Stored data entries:
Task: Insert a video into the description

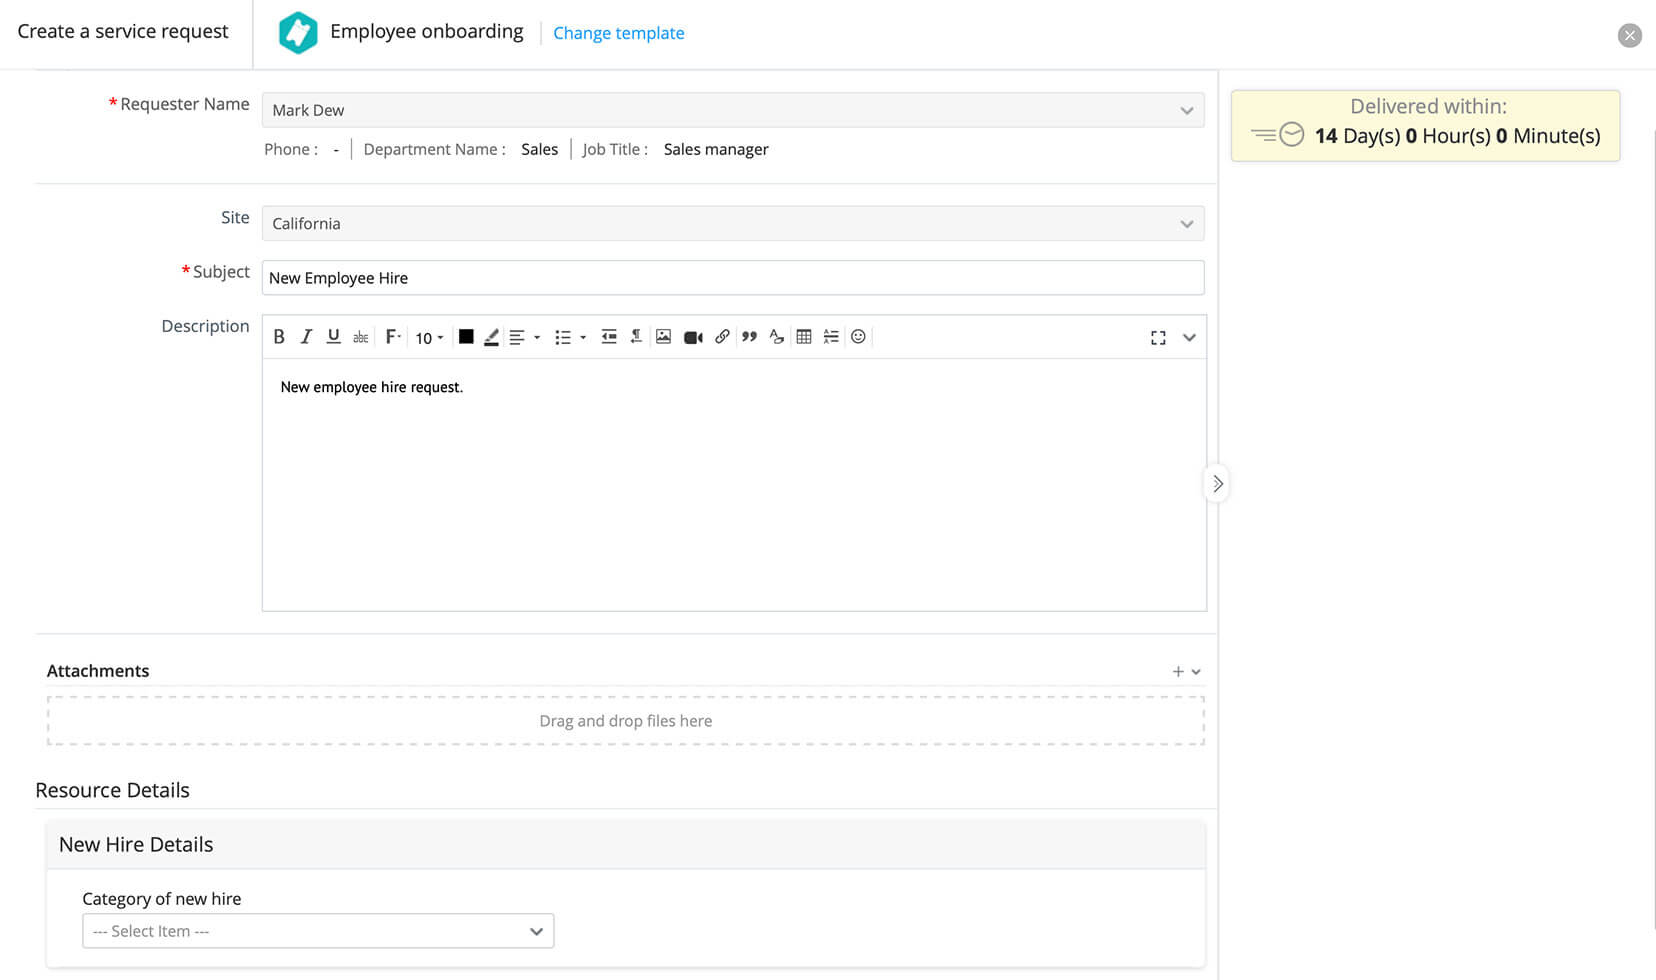Action: 693,337
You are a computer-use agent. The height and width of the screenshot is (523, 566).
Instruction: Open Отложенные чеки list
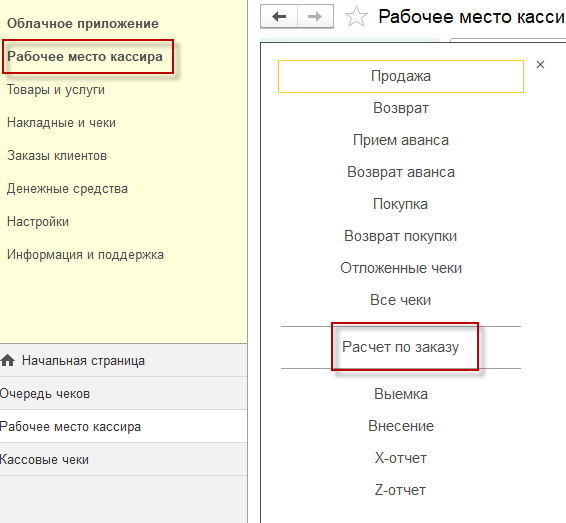pos(401,268)

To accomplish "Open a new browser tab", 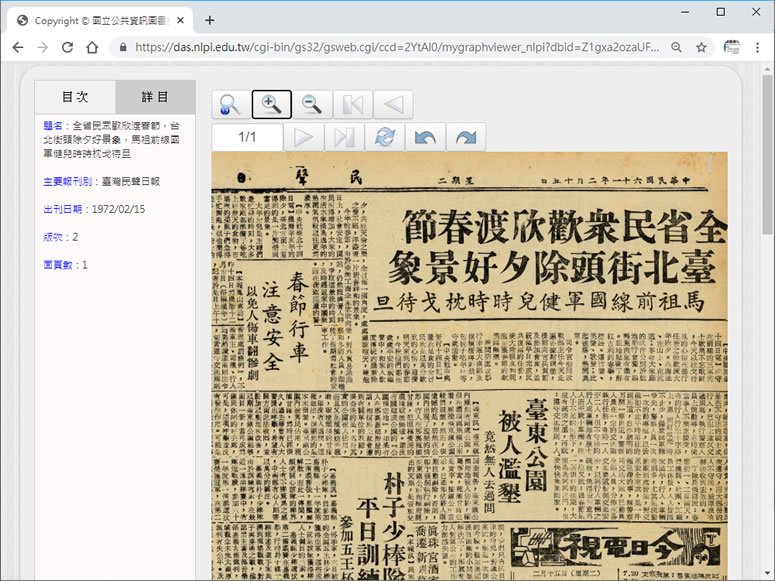I will (210, 20).

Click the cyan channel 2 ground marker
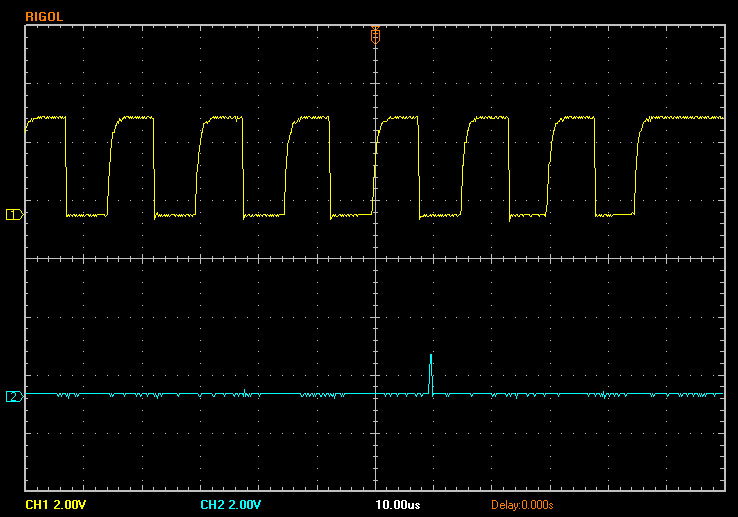tap(13, 397)
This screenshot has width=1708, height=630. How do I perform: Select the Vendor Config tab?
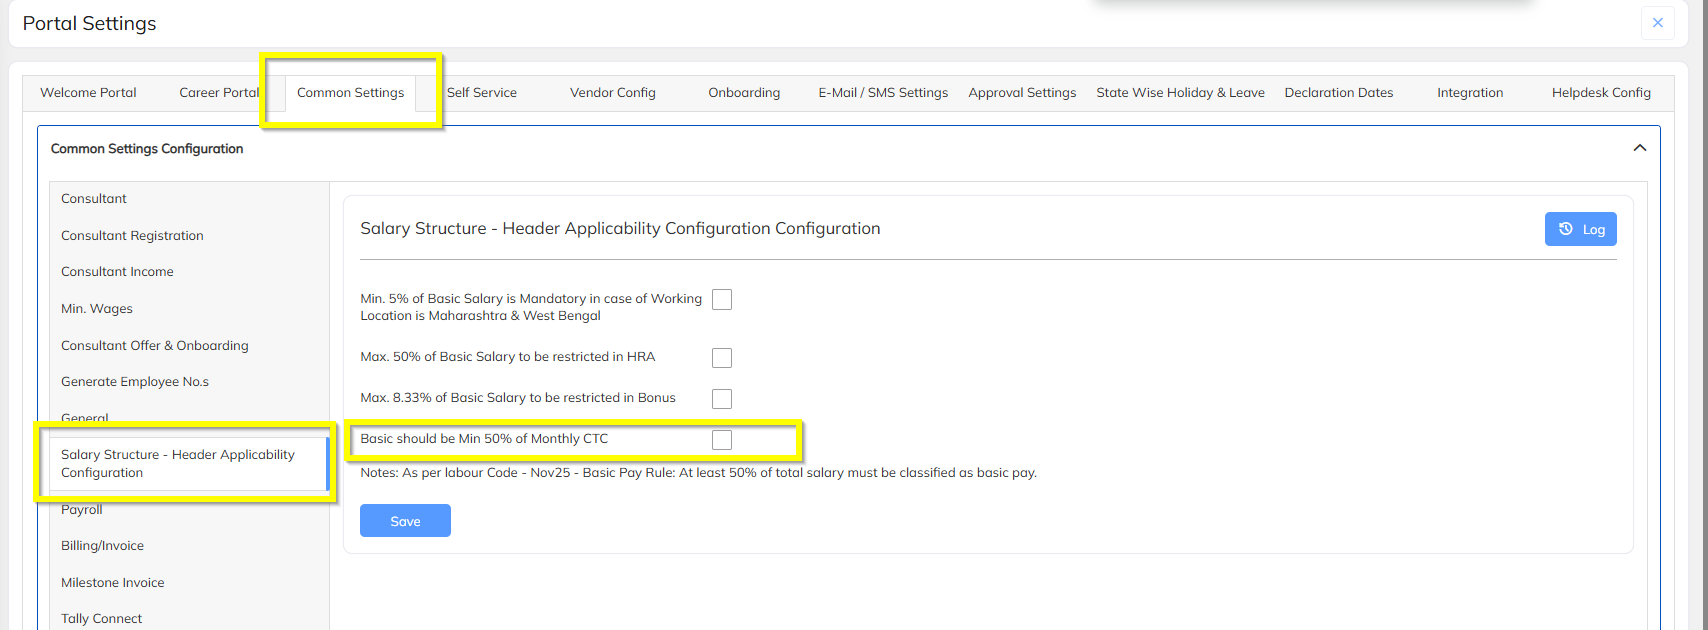613,93
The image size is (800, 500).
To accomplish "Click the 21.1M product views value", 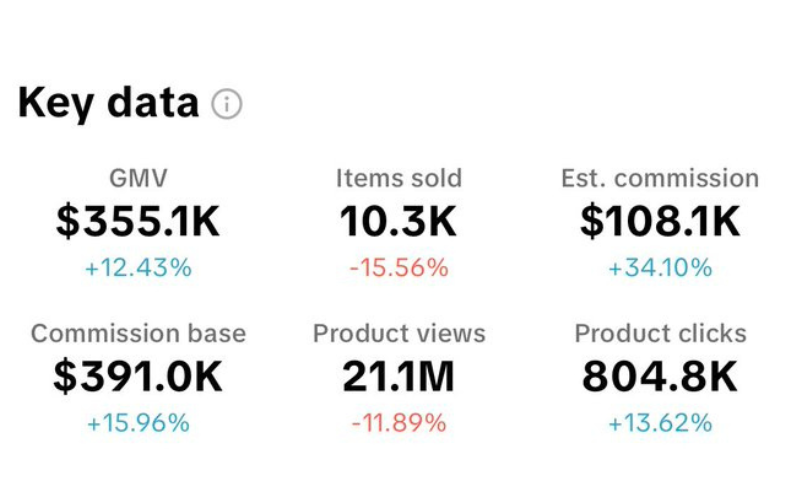I will (x=398, y=376).
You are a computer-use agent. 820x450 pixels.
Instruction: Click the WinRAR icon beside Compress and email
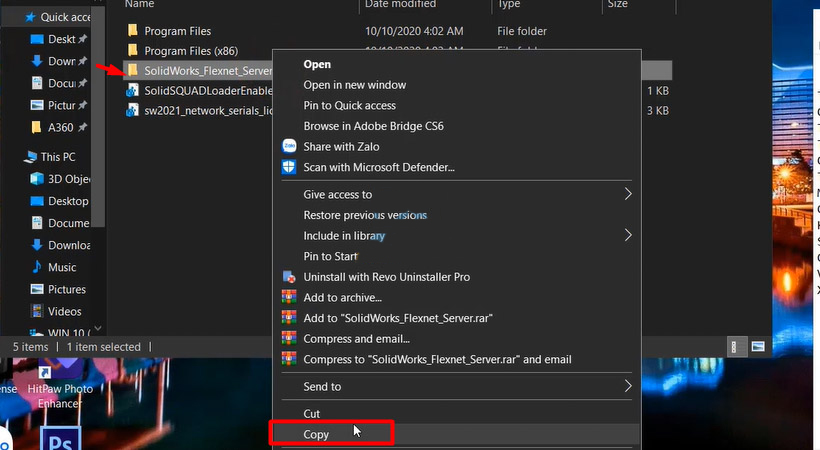point(289,339)
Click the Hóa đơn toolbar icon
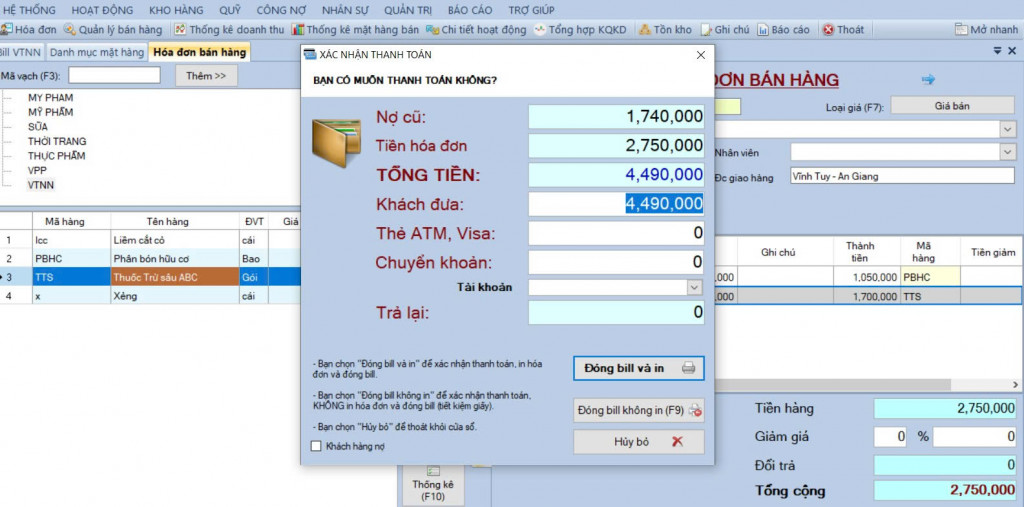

TASK ITEM ▸
Beginning at the line that holds "Instruction: Click the" and ending with the last line of the entries, please set down each line exactly, leaving every picture out.

REPLY TO THE TASK ▸
Instruction: Click the WinRAR icon beside Compress and email
point(289,339)
Click the Hóa đơn toolbar icon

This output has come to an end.